**Provided data:**
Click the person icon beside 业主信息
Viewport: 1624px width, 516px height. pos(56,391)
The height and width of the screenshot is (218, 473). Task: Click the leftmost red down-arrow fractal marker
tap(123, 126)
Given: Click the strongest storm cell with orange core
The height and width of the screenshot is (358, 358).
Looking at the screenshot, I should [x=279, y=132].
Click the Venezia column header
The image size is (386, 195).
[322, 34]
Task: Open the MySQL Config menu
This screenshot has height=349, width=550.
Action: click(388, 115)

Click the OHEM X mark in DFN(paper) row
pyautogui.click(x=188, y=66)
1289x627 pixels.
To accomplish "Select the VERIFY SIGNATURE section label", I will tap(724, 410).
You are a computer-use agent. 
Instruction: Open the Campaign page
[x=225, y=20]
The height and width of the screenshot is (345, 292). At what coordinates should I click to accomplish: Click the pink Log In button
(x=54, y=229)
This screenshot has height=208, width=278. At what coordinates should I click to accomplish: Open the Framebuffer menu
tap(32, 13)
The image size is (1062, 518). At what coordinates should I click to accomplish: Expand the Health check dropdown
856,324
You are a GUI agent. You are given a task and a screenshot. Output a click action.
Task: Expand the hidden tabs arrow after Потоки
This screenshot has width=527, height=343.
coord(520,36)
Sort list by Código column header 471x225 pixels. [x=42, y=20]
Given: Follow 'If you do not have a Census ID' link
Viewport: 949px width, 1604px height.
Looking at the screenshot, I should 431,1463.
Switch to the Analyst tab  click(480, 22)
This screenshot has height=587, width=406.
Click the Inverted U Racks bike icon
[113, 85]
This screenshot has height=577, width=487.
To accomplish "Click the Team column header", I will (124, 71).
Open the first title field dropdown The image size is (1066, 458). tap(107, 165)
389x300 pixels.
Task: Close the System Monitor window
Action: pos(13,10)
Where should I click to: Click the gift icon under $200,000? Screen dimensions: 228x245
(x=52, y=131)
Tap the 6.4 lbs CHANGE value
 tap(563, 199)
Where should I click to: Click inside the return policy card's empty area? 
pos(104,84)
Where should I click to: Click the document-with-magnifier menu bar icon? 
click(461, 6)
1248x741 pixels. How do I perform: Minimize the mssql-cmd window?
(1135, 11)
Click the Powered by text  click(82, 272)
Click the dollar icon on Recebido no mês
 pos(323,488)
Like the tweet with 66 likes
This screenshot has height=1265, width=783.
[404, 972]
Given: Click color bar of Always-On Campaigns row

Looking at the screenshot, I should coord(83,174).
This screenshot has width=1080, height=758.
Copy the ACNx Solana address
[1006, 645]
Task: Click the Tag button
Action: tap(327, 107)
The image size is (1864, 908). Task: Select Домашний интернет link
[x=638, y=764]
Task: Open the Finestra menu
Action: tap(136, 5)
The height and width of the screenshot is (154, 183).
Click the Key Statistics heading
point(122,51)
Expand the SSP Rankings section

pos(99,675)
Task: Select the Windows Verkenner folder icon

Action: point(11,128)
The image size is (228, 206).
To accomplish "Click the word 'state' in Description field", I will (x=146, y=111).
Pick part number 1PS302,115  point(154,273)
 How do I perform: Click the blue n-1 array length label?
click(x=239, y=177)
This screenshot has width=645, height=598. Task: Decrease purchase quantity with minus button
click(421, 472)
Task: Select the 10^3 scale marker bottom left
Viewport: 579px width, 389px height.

**What you should do:**
Return all of the entries exactly as written.

**Response:**
Click the person icon beside 业主信息
Viewport: 1624px width, 516px height. pos(56,391)
The height and width of the screenshot is (218, 473). Task: Click the leftmost red down-arrow fractal marker
tap(123, 126)
Given: Click the strongest storm cell with orange core
The height and width of the screenshot is (358, 358).
Looking at the screenshot, I should [x=279, y=132].
Click the Venezia column header
The image size is (386, 195).
[322, 34]
Task: Open the MySQL Config menu
This screenshot has height=349, width=550.
Action: click(388, 115)

Click the OHEM X mark in DFN(paper) row
pyautogui.click(x=188, y=66)
1289x627 pixels.
To accomplish "Select the VERIFY SIGNATURE section label", I will tap(724, 410).
You are a computer-use agent. 
Instruction: Open the Campaign page
[x=225, y=20]
The height and width of the screenshot is (345, 292). At what coordinates should I click to accomplish: Click the pink Log In button
(x=54, y=229)
This screenshot has height=208, width=278. At what coordinates should I click to accomplish: Open the Framebuffer menu
tap(32, 13)
The image size is (1062, 518). At what coordinates should I click to accomplish: Expand the Health check dropdown
856,324
You are a GUI agent. You are given a task and a screenshot. Output a click action.
Task: Expand the hidden tabs arrow after Потоки
This screenshot has width=527, height=343.
coord(520,36)
Sort list by Código column header 471x225 pixels. [x=42, y=20]
Given: Follow 'If you do not have a Census ID' link
Viewport: 949px width, 1604px height.
Looking at the screenshot, I should 431,1463.
Switch to the Analyst tab  click(480, 22)
This screenshot has height=587, width=406.
Click the Inverted U Racks bike icon
[113, 85]
This screenshot has height=577, width=487.
To accomplish "Click the Team column header", I will (124, 71).
Open the first title field dropdown The image size is (1066, 458). tap(107, 165)
389x300 pixels.
Task: Close the System Monitor window
Action: pos(13,10)
Where should I click to: Click the gift icon under $200,000? Screen dimensions: 228x245
(x=52, y=131)
Tap the 6.4 lbs CHANGE value
 tap(563, 199)
Where should I click to: Click inside the return policy card's empty area? 
pos(104,84)
Where should I click to: Click the document-with-magnifier menu bar icon? 
click(461, 6)
1248x741 pixels. How do I perform: Minimize the mssql-cmd window?
(1135, 11)
Click the Powered by text  click(82, 272)
Click the dollar icon on Recebido no mês
 pos(323,488)
Like the tweet with 66 likes
This screenshot has height=1265, width=783.
[404, 972]
Given: Click color bar of Always-On Campaigns row

Looking at the screenshot, I should coord(83,174).
This screenshot has width=1080, height=758.
Copy the ACNx Solana address
[1006, 645]
Task: Click the Tag button
Action: tap(327, 107)
The image size is (1864, 908). Task: Select Домашний интернет link
[x=638, y=764]
Task: Open the Finestra menu
Action: tap(136, 5)
The height and width of the screenshot is (154, 183).
Click the Key Statistics heading
point(122,51)
Expand the SSP Rankings section

pos(99,675)
Task: Select the Windows Verkenner folder icon

Action: point(11,128)
The image size is (228, 206).
To accomplish "Click the word 'state' in Description field", I will (x=146, y=111).
Pick part number 1PS302,115  point(154,273)
 How do I perform: Click the blue n-1 array length label?
click(x=239, y=177)
This screenshot has width=645, height=598. Task: Decrease purchase quantity with minus button
click(421, 472)
Task: Select the 10^3 scale marker bottom left
Viewport: 579px width, 389px height.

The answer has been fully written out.